Animal Rights, Vegetarianism, and Veganism
- Is it right for humans to kill billions of animals? Is it right for humans to cause billions of animals to live lives of pain?
- Is animal testing ethical?
- Would you be willing to give up eating meat if you knew the planet’s future was at stake?
- Would you like to change institutions and society so it is easier to be vegetarian or vegan?
- Should we use the world’s agricultural capacity to produce meat for the American diet while hundreds of millions of people are starving?
- If you knew that millions of people easily get all their essential nutrients (protein etc.) from vegetarian/vegan diets, would that encourage you to switch?
- Have you ever tried being vegetarian for a month?

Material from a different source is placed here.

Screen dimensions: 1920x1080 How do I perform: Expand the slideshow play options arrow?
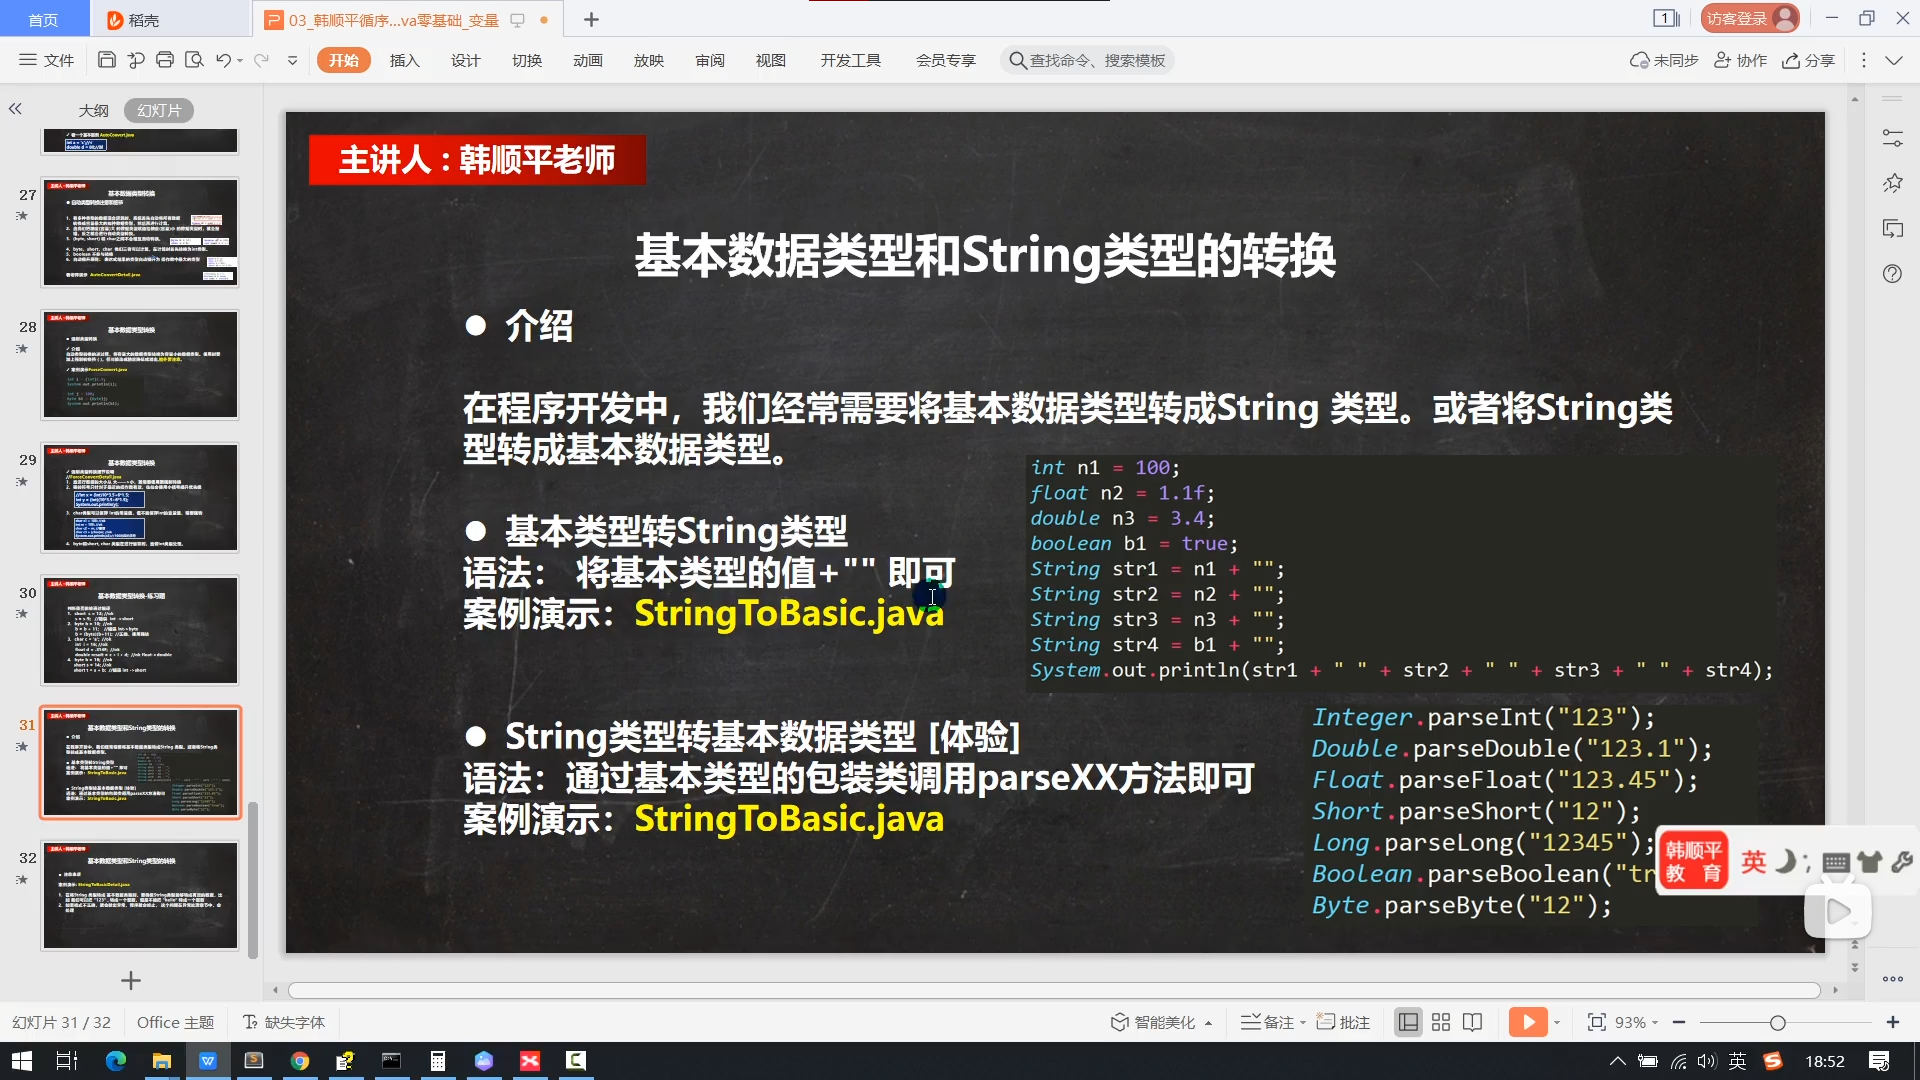pyautogui.click(x=1557, y=1022)
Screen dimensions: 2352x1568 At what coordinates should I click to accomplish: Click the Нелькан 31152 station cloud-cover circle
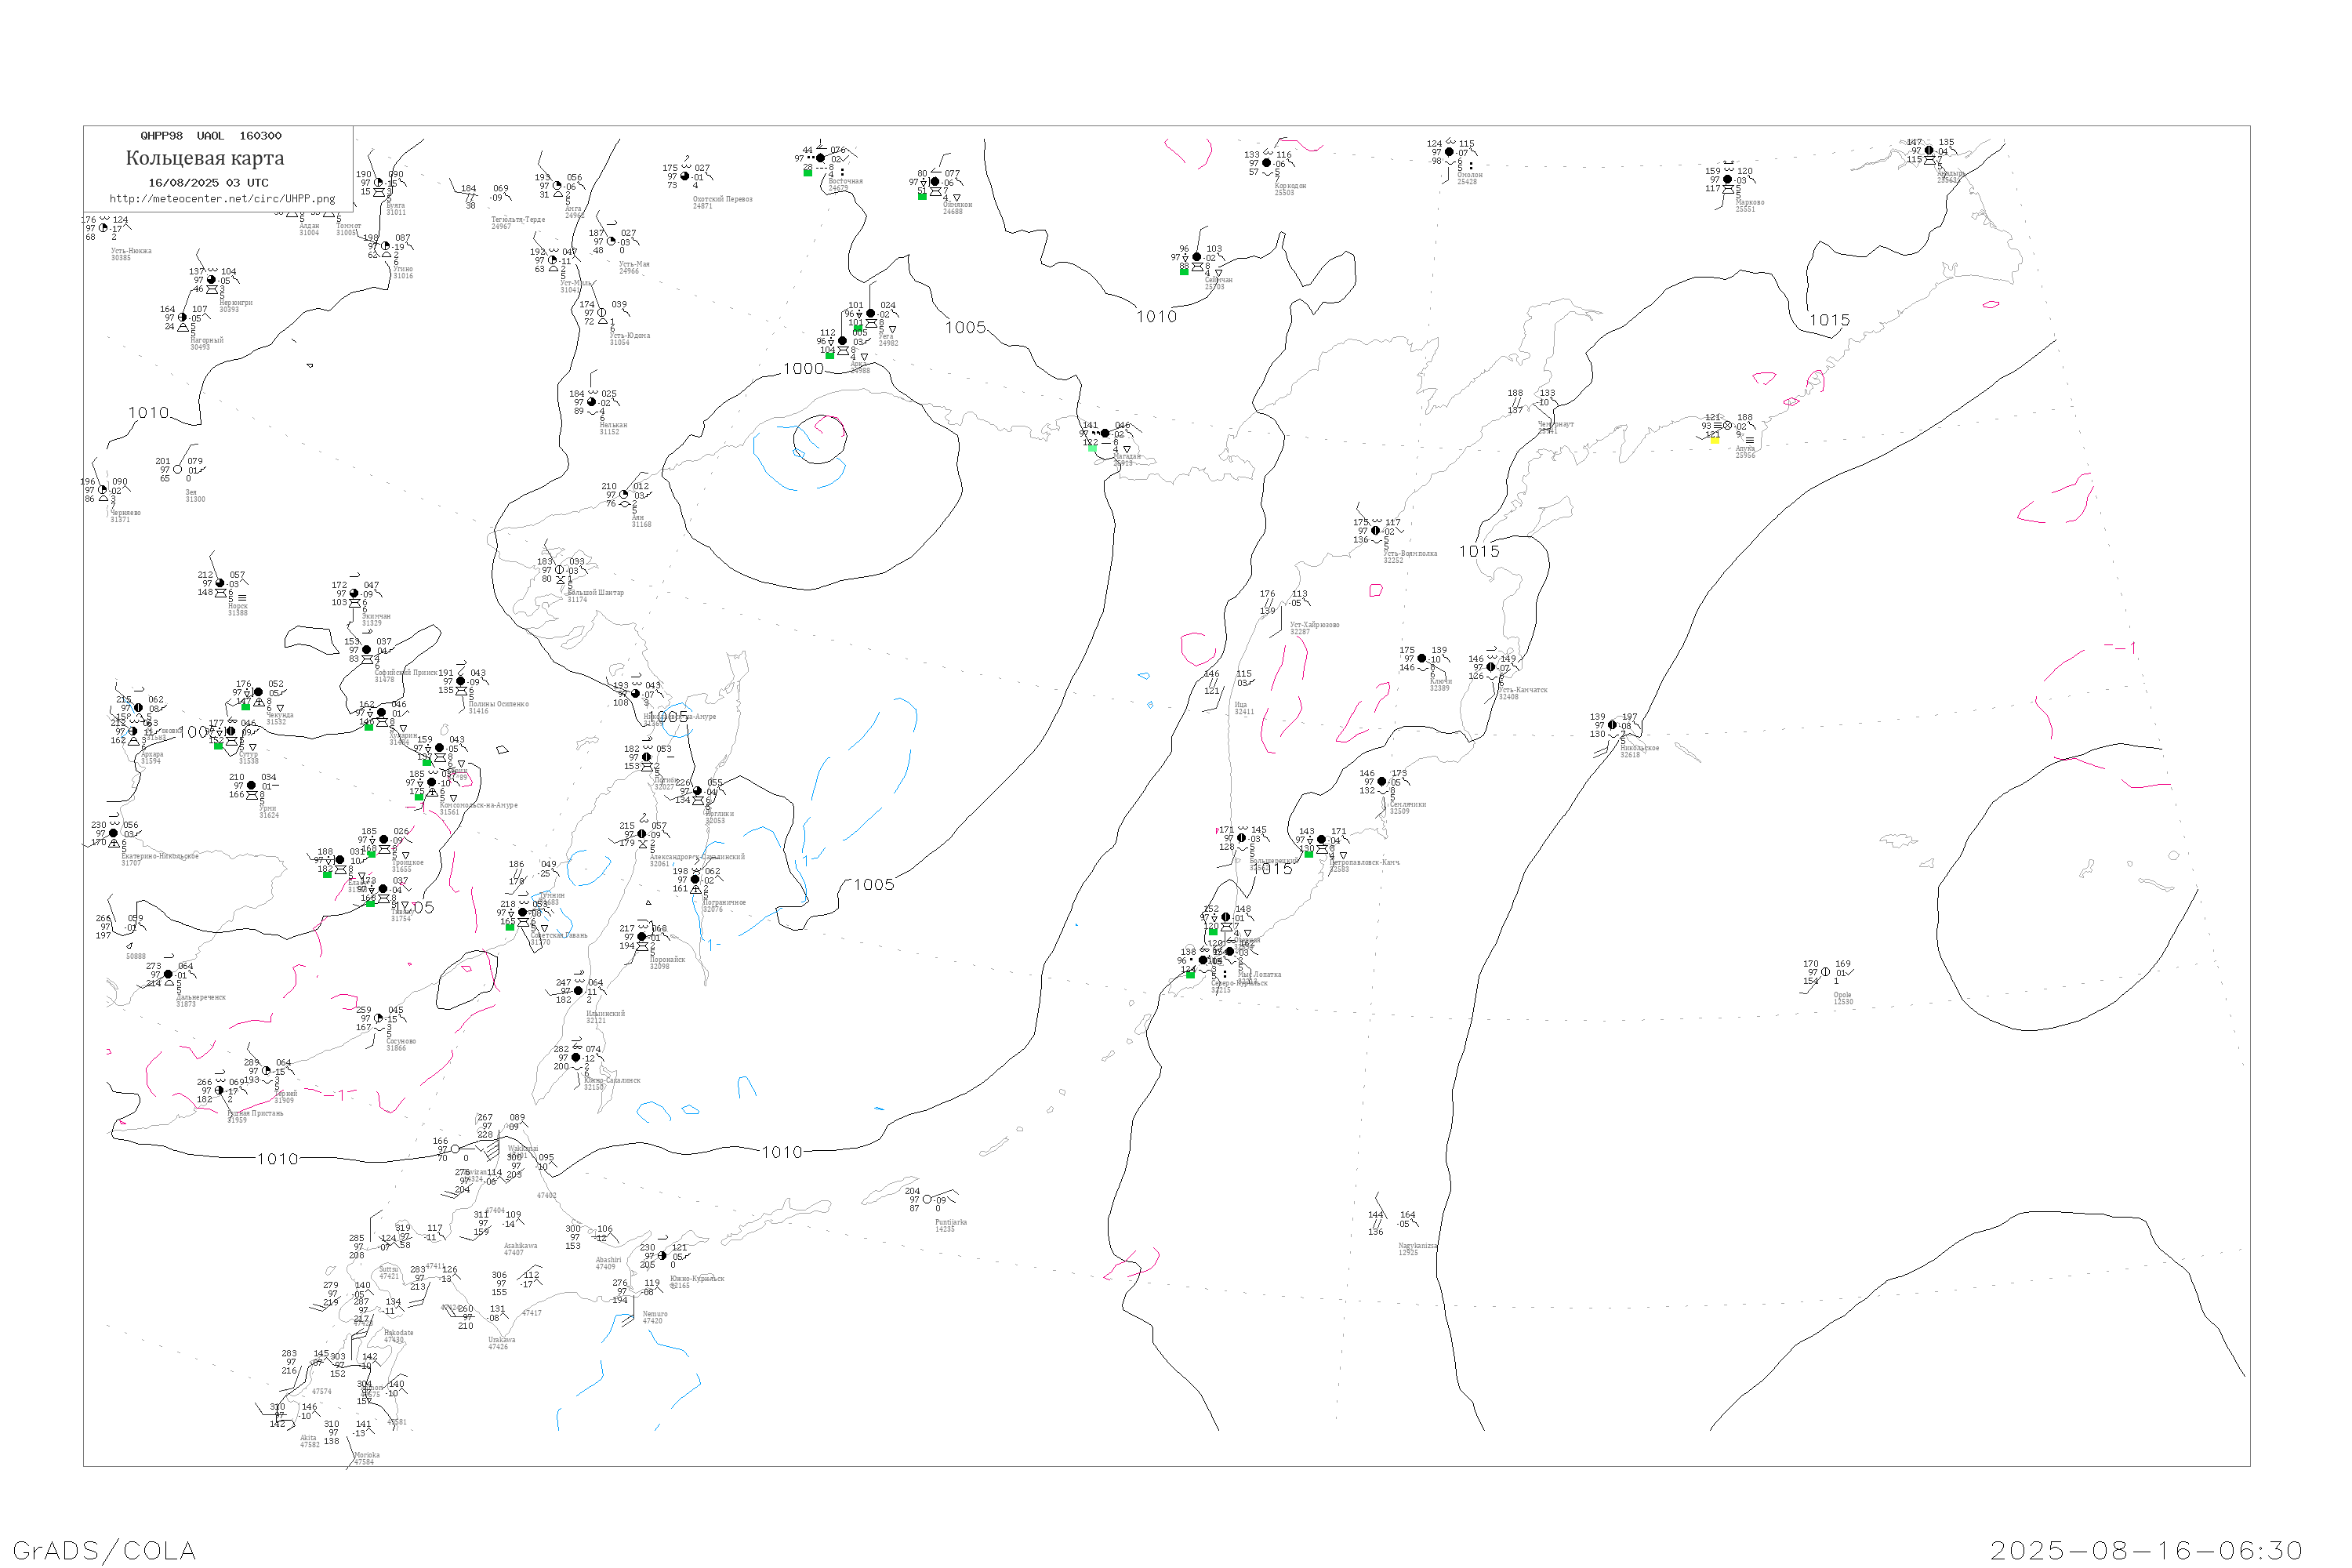pos(591,402)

FACT: Farm animals eat over 70% of U.S. grain, and it takes 7 pounds of corn and soy to produce a pound of pork (Vegan Outreach pamphlet).
Landfills
Landfills are a danger to both their neighbors and the entire world. Incinerator ash (high in heavy metals) is dumped in landfills. Not only that, but they also contain 250,000 tons of PCBs and continue to receive the waste from small-scale toxin producers who are unregulated. As rain and snow falls on them and mixes with toxins at the sites, landfills produce leachate which leaks into the ground water supply, contaminating wells and streams. Landfills are meant to be sealed for thirty years after they are full, however afterwards owners are not required to monitor them for leakage. ‘Sealed’ landfills often leak. According to EPA estimates, a 100-acre landfill in the northeastern United States can produce 57 million gallons of leachate every year. In 1986, NY State estimated that half of its landfills had contaminated the groundwater. Incinerators are even worse, because they produce dioxins (a deadly toxin that bioaccumulates, causing cancer and birth disorders), spread toxins all around the globe and leave a super-toxic ash that still must be dumped into landfills, making the leaching problem even more dangerous.